Notwithstanding any other provision of law, no provision of this division, and no rule or regulation of the state board or of a district adopted pursuant to this division, imposing any requirement pertaining to the control of nonvehicular emissions shall apply to any equipment carried by, or affixed to, any motor vehicle described in Section 27156.3 of the Vehicle Code.
(a) Prior to adopting rules or regulations which would affect the operation of existing powerplants, the state board or any district shall consider and adopt written findings that specify the supporting information relied upon with regard to all of the following:
  (1) The need for the emission reductions expected to be achieved from the implementation of the proposed rule or regulation, and the extent to which the rule or regulation is necessary solely for the attainment of a state ambient air quality standard.
  (2) The relative cost of achieving the emission reductions from the proposed rule or regulation compared to the cost of feasible reductions from sources other than powerplants.
  (3) The availability and technological feasibility of control technologies required by the proposed rule or regulation.

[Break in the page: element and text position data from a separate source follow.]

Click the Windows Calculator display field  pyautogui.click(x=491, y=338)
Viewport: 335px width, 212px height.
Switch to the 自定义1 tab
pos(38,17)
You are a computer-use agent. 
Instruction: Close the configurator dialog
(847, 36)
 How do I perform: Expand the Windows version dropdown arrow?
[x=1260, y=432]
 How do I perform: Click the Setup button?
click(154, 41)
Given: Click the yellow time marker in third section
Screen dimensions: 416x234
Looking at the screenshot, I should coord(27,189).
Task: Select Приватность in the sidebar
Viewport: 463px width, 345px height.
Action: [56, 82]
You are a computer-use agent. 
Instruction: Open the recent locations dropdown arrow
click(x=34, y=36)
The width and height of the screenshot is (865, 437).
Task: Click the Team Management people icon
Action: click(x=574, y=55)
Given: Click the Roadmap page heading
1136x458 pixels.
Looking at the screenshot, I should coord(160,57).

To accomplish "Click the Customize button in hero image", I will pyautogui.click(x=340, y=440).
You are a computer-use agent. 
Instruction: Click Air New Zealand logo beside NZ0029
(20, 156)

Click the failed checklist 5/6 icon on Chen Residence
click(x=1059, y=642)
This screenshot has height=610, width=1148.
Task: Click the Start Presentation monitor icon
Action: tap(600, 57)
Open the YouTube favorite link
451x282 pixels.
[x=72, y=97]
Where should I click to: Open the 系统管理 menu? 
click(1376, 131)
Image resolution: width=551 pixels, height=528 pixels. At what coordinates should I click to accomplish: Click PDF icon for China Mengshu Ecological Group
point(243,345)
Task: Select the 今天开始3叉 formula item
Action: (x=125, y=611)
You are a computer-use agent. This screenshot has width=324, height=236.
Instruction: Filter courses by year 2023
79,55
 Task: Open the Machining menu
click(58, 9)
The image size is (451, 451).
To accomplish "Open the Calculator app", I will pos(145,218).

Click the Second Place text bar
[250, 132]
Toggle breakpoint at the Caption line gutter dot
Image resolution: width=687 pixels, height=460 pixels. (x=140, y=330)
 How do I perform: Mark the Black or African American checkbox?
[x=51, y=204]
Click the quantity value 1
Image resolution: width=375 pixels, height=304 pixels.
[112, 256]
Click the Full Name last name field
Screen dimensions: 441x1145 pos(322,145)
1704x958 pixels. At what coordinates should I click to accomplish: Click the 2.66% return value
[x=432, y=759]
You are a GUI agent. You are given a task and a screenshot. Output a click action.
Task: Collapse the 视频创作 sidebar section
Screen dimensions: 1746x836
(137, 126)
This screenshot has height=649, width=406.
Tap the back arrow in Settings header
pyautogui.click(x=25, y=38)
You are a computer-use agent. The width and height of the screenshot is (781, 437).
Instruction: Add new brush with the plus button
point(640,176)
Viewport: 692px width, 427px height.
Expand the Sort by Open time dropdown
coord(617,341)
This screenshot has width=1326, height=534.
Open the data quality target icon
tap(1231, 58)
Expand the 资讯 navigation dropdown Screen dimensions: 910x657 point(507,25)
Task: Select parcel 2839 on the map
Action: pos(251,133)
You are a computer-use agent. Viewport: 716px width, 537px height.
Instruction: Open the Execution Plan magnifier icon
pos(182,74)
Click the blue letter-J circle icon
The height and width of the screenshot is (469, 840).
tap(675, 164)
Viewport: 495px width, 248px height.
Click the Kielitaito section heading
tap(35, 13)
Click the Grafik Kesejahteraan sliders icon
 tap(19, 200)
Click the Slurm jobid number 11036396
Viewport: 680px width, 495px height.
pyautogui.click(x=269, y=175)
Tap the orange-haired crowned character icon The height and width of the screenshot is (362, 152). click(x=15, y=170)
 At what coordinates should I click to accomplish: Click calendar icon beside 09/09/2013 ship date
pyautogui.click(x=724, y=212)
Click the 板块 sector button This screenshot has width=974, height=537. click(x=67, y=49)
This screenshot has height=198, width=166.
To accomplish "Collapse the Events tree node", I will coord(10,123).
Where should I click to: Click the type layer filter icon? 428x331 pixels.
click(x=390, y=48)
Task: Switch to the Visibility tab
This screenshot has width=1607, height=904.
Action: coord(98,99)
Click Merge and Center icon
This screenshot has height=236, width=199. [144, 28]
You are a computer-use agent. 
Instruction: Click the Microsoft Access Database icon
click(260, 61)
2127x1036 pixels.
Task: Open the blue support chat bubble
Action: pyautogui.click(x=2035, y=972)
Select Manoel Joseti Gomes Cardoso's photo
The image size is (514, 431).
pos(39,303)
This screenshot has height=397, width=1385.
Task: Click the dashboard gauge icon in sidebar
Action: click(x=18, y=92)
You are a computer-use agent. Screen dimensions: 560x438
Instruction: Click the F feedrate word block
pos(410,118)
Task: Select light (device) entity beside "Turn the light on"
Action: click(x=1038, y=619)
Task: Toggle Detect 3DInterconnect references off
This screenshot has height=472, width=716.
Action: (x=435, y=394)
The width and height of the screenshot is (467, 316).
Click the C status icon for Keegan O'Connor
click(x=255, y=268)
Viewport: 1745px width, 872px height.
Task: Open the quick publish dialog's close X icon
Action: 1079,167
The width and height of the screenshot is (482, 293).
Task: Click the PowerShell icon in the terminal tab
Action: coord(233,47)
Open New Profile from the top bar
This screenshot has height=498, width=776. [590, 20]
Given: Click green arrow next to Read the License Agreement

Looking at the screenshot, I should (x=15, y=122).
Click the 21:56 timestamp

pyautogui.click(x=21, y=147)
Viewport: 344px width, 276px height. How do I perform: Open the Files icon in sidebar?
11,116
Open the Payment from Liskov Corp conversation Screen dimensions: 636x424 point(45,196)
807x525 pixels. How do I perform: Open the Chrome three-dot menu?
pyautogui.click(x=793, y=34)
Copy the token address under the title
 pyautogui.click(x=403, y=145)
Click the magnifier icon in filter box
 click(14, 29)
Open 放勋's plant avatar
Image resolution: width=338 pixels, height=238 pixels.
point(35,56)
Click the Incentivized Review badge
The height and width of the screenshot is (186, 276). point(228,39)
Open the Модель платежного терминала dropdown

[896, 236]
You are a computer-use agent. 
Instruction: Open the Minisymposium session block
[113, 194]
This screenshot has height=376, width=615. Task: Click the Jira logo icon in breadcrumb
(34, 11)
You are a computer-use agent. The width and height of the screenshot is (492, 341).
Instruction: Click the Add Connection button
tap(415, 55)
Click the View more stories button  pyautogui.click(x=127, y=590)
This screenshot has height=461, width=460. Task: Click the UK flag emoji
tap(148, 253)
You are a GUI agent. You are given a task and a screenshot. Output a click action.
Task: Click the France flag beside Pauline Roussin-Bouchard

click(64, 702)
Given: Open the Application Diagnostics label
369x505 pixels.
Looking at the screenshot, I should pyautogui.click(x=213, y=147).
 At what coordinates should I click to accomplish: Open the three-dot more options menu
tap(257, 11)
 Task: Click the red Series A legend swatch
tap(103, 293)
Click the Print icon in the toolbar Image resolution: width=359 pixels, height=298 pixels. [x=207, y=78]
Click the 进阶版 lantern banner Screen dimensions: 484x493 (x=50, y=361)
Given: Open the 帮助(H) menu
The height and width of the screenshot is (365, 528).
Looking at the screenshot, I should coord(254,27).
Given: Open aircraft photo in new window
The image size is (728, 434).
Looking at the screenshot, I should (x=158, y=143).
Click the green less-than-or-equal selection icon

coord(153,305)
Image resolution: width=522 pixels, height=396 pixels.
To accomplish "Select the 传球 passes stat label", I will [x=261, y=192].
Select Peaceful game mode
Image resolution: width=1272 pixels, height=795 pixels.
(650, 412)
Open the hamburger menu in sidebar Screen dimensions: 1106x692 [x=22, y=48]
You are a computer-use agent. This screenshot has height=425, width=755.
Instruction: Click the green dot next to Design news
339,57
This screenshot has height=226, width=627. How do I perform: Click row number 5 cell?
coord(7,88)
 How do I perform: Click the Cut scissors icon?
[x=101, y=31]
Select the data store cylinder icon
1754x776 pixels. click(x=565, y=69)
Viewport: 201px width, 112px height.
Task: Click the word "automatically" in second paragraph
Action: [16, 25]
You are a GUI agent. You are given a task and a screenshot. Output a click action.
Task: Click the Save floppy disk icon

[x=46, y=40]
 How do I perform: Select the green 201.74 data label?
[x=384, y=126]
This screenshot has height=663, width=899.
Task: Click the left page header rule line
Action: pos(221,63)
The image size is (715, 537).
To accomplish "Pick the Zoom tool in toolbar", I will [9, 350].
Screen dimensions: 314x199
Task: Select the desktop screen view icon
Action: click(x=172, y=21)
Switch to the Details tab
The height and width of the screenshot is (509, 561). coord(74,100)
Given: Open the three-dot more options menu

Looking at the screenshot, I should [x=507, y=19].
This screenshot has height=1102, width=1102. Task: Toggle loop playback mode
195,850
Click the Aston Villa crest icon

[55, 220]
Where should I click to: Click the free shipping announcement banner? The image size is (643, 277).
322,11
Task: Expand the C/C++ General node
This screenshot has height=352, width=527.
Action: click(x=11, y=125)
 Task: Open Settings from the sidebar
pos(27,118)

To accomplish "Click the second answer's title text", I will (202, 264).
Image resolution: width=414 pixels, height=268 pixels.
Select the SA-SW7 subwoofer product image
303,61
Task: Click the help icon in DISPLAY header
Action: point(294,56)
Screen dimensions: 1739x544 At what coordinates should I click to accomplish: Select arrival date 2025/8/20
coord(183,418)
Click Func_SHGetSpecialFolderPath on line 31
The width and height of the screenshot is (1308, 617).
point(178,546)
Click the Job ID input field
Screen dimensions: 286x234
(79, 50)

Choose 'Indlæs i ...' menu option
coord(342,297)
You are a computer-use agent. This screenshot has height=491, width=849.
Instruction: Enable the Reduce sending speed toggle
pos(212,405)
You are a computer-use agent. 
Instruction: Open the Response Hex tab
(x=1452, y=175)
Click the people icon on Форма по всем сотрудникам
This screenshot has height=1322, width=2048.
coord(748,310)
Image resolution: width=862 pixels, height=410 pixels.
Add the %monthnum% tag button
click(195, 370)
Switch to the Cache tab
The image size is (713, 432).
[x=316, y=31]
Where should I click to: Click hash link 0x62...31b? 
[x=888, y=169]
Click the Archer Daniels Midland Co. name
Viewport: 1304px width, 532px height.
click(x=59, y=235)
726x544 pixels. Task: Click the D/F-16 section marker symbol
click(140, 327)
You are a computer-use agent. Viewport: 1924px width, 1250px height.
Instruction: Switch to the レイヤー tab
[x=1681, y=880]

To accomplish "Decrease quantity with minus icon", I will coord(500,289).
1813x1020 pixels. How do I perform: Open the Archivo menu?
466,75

  (b) Rules and regulations affecting the operation of existing powerplants adopted after January 1, 1982 by the state board or any district shall take into consideration the findings under subdivision (a).
(a) On or before January 1, 2003, the state board shall adopt a certification program and uniform emission standards for electrical generation technologies that are exempt from district permitting requirements.
  (b) The emission standards for electrical generation technologies shall reflect the best performance achieved in practice by existing electrical generation technologies for the electrical generation technologies referenced in subdivision (a) and, by the earliest practicable date, shall be made equivalent to the level determined by the state board to be the best available control technology for permitted central station powerplants in California. The emission standards for state certified electrical generation technology shall be expressed in pounds per megawatt hour to reflect the expected actual emissions per unit of electricity and heat provided to the consumer from each permitted central powerplant as compared to each state certified electrical generation technology.
  (c) Commencing on January 1, 2003, all electrical generation technologies shall be certified by the state board or permitted by a district prior to use or operation in the state. This section does not preclude a district from establishing more stringent emission standards for electrical generation technologies than those adopted by the state board.
  (d) The state board may establish a schedule of fees for purposes of this section to be assessed on persons seeking certification as a distributed generator. The fees charged, in the aggregate, shall not exceed the reasonable cost to the state board of administering the certification program.
  (e) As used in this section, the following definitions shall apply:
  (1) "Best available control technology" has the same meaning as defined in Section 40405.
  (2) "Distributed generation" means electric generation located near the place of use.
On or before January 1, 2003, the state board shall issue guidance to districts on the permitting or certification of electrical generation technologies under the districts regulatory jurisdiction. The guidance shall address best available control technology determinations, as defined by Section 40405, for electrical generation technologies and, by the earliest practicable date, shall make those equivalent to the level determined by the state board to be the best available control technology for permitted central station powerplants in California. The guidance shall also address methods for streamlining the permitting and approval of electrical generation units, including the potential for precertification of one or more types of electrical generation technologies.